With one last incision, the lid wiggled free. The archaeologist reached for a flashlight, the cube’s dark interior preserving its final moments of secrecy. Top officers, senior historians, libraries, archivists and museum curators leaned forward, the oxygen in the room suddenly in short supply.
“Silt,” the archaeologist said. Just silt.
In what could either be the most dazzling illustration of an anticlimactic “hurry up and wait” gathering or one of the best pranks in military history — perhaps both — the culmination of a centuries-old mystery at the U.S. Military Academy amounted to little more than some dirt.
“The box didn’t quite meet expectations,” the container’s glove- and mask-clad handler said, sheepishly, as the auditorium’s tension swiftly relented to profound awkwardness. “Potentially, it was something small and organic that may have come apart over time, but we’re just not certain.”

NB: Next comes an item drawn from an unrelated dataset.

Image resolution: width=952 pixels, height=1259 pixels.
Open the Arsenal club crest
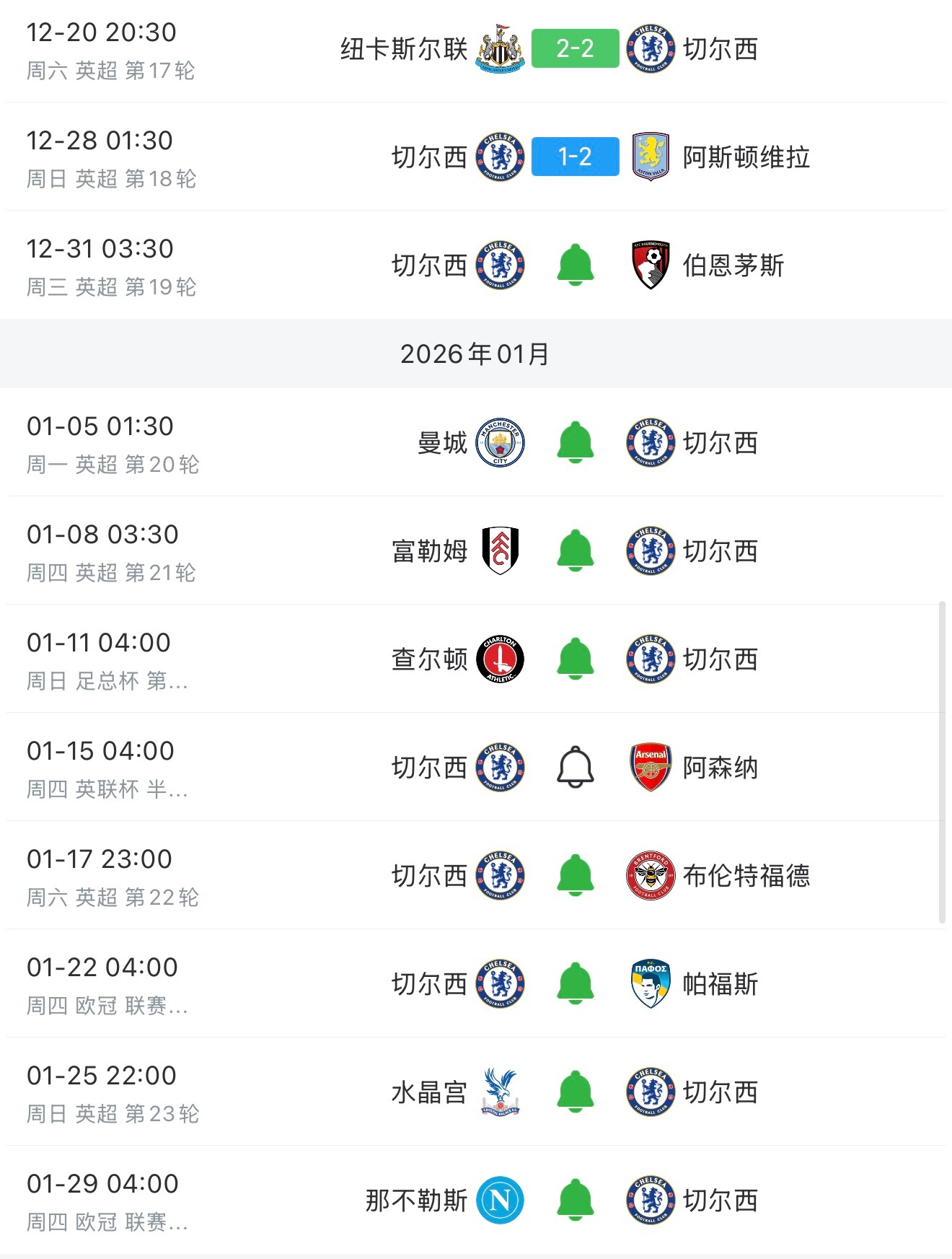click(x=651, y=767)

The cube, which in recent months became the subject of numerous announcements, an unsealing save-the-date video and a YouTube livestream, was discovered during renovations earlier this year in the base of the campus’ Thaddeus Kosciuszko monument. The shrine stands as an homage to the Polish general and engineer who helped strengthen American defenses during the American Revolutionary War.
X-rays of the box conducted by the institution’s Department of Physics and Nuclear Engineering after its discovery were inconclusive, the academy said, adding to the intrigue of Monday’s sediment-rich unveiling. The lead object is believed to have been placed there in 1828, just 26 years after the academy was founded.

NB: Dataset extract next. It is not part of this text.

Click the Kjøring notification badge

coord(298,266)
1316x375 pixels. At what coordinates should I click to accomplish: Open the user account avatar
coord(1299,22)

“This time capsule is truly a unique discovery, and we are excited to open it and see what the cadets left us nearly two centuries ago,” U.S. Military Academy Superintendent Lt. Gen. Steve Gilland said ahead of Monday’s deflating unveiling. “The capsule’s contents will certainly add to the West Point story and is another example of past generations of cadets gripping hands with present and future generations.”
Academy staff said they expect to sift through the silt and will research a marking on the underside of the container’s lid in the near future, but for now, it appears as if the container’s contents — and its generational ties — are merely dust in the wind.